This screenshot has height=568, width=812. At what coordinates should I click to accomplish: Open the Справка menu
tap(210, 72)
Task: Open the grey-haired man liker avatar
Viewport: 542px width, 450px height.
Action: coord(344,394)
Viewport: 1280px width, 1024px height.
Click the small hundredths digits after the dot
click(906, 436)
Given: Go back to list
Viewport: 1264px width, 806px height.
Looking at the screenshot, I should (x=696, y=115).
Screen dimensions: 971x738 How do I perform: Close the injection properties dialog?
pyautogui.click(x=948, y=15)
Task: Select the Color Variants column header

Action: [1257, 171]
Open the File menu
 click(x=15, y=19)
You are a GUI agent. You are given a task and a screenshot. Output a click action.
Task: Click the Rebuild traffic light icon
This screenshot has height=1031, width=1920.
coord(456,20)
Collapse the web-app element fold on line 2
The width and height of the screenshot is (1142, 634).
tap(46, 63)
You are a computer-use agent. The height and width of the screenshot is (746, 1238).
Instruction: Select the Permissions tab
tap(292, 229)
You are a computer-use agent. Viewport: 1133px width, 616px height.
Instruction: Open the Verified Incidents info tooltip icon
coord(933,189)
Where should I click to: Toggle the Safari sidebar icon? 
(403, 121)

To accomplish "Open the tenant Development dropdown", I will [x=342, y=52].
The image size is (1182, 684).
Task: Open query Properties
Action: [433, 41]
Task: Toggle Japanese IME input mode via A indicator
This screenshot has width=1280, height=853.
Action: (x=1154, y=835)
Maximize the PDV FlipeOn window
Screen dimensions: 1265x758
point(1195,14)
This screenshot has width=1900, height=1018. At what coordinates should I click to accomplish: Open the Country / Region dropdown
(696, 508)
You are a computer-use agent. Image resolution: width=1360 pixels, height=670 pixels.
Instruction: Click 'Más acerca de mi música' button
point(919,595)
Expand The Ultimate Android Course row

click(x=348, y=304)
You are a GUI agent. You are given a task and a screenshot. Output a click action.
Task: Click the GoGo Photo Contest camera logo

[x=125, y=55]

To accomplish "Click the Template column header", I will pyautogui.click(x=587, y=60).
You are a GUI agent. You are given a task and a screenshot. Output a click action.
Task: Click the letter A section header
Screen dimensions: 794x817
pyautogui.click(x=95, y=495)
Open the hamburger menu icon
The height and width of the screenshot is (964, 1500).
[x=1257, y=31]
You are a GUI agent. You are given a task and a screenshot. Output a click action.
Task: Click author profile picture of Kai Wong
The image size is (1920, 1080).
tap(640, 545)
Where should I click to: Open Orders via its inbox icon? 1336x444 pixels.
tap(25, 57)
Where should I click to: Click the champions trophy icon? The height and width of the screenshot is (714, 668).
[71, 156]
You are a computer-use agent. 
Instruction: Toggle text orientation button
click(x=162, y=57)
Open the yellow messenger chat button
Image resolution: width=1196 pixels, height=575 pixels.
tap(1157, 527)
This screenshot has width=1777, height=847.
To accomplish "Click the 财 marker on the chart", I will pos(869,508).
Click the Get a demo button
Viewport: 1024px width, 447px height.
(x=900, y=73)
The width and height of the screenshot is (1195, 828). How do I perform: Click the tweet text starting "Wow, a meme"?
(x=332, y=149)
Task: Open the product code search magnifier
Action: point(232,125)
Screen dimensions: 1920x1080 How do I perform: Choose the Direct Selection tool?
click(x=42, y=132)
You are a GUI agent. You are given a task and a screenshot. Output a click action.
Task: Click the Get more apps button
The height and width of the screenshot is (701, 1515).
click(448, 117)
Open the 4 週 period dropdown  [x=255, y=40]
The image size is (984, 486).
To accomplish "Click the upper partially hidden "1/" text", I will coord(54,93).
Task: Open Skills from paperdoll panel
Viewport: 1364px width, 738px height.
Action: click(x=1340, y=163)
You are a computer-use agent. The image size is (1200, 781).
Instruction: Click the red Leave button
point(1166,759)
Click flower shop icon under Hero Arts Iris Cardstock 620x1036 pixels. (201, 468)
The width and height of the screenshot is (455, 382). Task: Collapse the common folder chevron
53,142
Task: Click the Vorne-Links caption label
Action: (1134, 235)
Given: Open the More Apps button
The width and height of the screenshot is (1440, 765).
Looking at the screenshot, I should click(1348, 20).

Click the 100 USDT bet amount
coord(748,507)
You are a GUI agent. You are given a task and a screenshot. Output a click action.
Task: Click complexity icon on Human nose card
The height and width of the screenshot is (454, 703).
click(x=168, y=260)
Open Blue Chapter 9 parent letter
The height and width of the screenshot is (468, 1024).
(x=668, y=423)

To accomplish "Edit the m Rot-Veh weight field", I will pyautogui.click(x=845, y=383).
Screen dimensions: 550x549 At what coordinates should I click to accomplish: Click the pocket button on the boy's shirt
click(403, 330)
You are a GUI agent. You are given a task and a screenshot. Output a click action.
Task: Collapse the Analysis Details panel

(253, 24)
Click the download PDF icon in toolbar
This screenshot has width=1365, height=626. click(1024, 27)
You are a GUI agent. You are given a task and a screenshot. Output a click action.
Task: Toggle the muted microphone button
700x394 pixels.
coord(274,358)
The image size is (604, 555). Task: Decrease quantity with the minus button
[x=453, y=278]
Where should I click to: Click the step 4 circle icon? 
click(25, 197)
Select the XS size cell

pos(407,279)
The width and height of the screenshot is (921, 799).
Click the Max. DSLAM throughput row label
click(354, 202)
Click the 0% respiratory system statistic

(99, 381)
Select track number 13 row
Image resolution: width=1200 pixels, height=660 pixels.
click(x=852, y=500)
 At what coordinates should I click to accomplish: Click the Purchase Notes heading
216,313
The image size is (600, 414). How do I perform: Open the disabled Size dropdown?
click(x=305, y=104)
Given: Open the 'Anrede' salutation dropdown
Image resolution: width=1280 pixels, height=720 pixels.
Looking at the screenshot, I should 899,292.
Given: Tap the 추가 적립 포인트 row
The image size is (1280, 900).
········
Repeat all of the material above exactly, with no line dropped.

This screenshot has height=568, width=812. At what coordinates should I click to accomplish: Open the Справка menu
tap(210, 72)
Task: Open the grey-haired man liker avatar
Viewport: 542px width, 450px height.
Action: coord(344,394)
Viewport: 1280px width, 1024px height.
Click the small hundredths digits after the dot
click(906, 436)
Given: Go back to list
Viewport: 1264px width, 806px height.
Looking at the screenshot, I should (x=696, y=115).
Screen dimensions: 971x738 How do I perform: Close the injection properties dialog?
pyautogui.click(x=948, y=15)
Task: Select the Color Variants column header

Action: [1257, 171]
Open the File menu
 click(x=15, y=19)
You are a GUI agent. You are given a task and a screenshot. Output a click action.
Task: Click the Rebuild traffic light icon
This screenshot has height=1031, width=1920.
coord(456,20)
Collapse the web-app element fold on line 2
The width and height of the screenshot is (1142, 634).
tap(46, 63)
You are a computer-use agent. The height and width of the screenshot is (746, 1238).
Instruction: Select the Permissions tab
tap(292, 229)
You are a computer-use agent. Viewport: 1133px width, 616px height.
Instruction: Open the Verified Incidents info tooltip icon
coord(933,189)
Where should I click to: Toggle the Safari sidebar icon? 
(403, 121)

To accomplish "Open the tenant Development dropdown", I will [x=342, y=52].
The image size is (1182, 684).
Task: Open query Properties
Action: [433, 41]
Task: Toggle Japanese IME input mode via A indicator
This screenshot has width=1280, height=853.
Action: (x=1154, y=835)
Maximize the PDV FlipeOn window
Screen dimensions: 1265x758
point(1195,14)
This screenshot has width=1900, height=1018. At what coordinates should I click to accomplish: Open the Country / Region dropdown
(696, 508)
You are a computer-use agent. Image resolution: width=1360 pixels, height=670 pixels.
Instruction: Click 'Más acerca de mi música' button
point(919,595)
Expand The Ultimate Android Course row

click(x=348, y=304)
You are a GUI agent. You are given a task and a screenshot. Output a click action.
Task: Click the GoGo Photo Contest camera logo

[x=125, y=55]

To accomplish "Click the Template column header", I will pyautogui.click(x=587, y=60).
You are a GUI agent. You are given a task and a screenshot. Output a click action.
Task: Click the letter A section header
Screen dimensions: 794x817
pyautogui.click(x=95, y=495)
Open the hamburger menu icon
The height and width of the screenshot is (964, 1500).
[x=1257, y=31]
You are a GUI agent. You are given a task and a screenshot. Output a click action.
Task: Click author profile picture of Kai Wong
The image size is (1920, 1080).
tap(640, 545)
Where should I click to: Open Orders via its inbox icon? 1336x444 pixels.
tap(25, 57)
Where should I click to: Click the champions trophy icon? The height and width of the screenshot is (714, 668).
[71, 156]
You are a computer-use agent. 
Instruction: Toggle text orientation button
click(x=162, y=57)
Open the yellow messenger chat button
Image resolution: width=1196 pixels, height=575 pixels.
tap(1157, 527)
This screenshot has width=1777, height=847.
To accomplish "Click the 财 marker on the chart", I will pos(869,508).
Click the Get a demo button
Viewport: 1024px width, 447px height.
(x=900, y=73)
The width and height of the screenshot is (1195, 828). How do I perform: Click the tweet text starting "Wow, a meme"?
(x=332, y=149)
Task: Open the product code search magnifier
Action: point(232,125)
Screen dimensions: 1920x1080 How do I perform: Choose the Direct Selection tool?
click(x=42, y=132)
You are a GUI agent. You are given a task and a screenshot. Output a click action.
Task: Click the Get more apps button
The height and width of the screenshot is (701, 1515).
click(448, 117)
Open the 4 週 period dropdown  [x=255, y=40]
The image size is (984, 486).
To accomplish "Click the upper partially hidden "1/" text", I will coord(54,93).
Task: Open Skills from paperdoll panel
Viewport: 1364px width, 738px height.
Action: click(x=1340, y=163)
You are a computer-use agent. The image size is (1200, 781).
Instruction: Click the red Leave button
point(1166,759)
Click flower shop icon under Hero Arts Iris Cardstock 620x1036 pixels. (201, 468)
The width and height of the screenshot is (455, 382). Task: Collapse the common folder chevron
53,142
Task: Click the Vorne-Links caption label
Action: (1134, 235)
Given: Open the More Apps button
The width and height of the screenshot is (1440, 765).
Looking at the screenshot, I should click(1348, 20).

Click the 100 USDT bet amount
coord(748,507)
You are a GUI agent. You are given a task and a screenshot. Output a click action.
Task: Click complexity icon on Human nose card
The height and width of the screenshot is (454, 703).
click(x=168, y=260)
Open Blue Chapter 9 parent letter
The height and width of the screenshot is (468, 1024).
(x=668, y=423)

To accomplish "Edit the m Rot-Veh weight field", I will pyautogui.click(x=845, y=383).
Screen dimensions: 550x549 At what coordinates should I click to accomplish: Click the pocket button on the boy's shirt
click(403, 330)
You are a GUI agent. You are given a task and a screenshot. Output a click action.
Task: Collapse the Analysis Details panel

(253, 24)
Click the download PDF icon in toolbar
This screenshot has width=1365, height=626. click(1024, 27)
You are a GUI agent. You are given a task and a screenshot. Output a click action.
Task: Toggle the muted microphone button
700x394 pixels.
coord(274,358)
The image size is (604, 555). Task: Decrease quantity with the minus button
[x=453, y=278]
Where should I click to: Click the step 4 circle icon? 
click(25, 197)
Select the XS size cell

pos(407,279)
The width and height of the screenshot is (921, 799).
Click the Max. DSLAM throughput row label
click(354, 202)
Click the 0% respiratory system statistic

(99, 381)
Select track number 13 row
Image resolution: width=1200 pixels, height=660 pixels.
click(x=852, y=500)
 At what coordinates should I click to accomplish: Click the Purchase Notes heading
216,313
The image size is (600, 414). How do I perform: Open the disabled Size dropdown?
click(x=305, y=104)
Given: Open the 'Anrede' salutation dropdown
Image resolution: width=1280 pixels, height=720 pixels.
Looking at the screenshot, I should 899,292.
Given: Tap the 추가 적립 포인트 row
The image size is (1280, 900).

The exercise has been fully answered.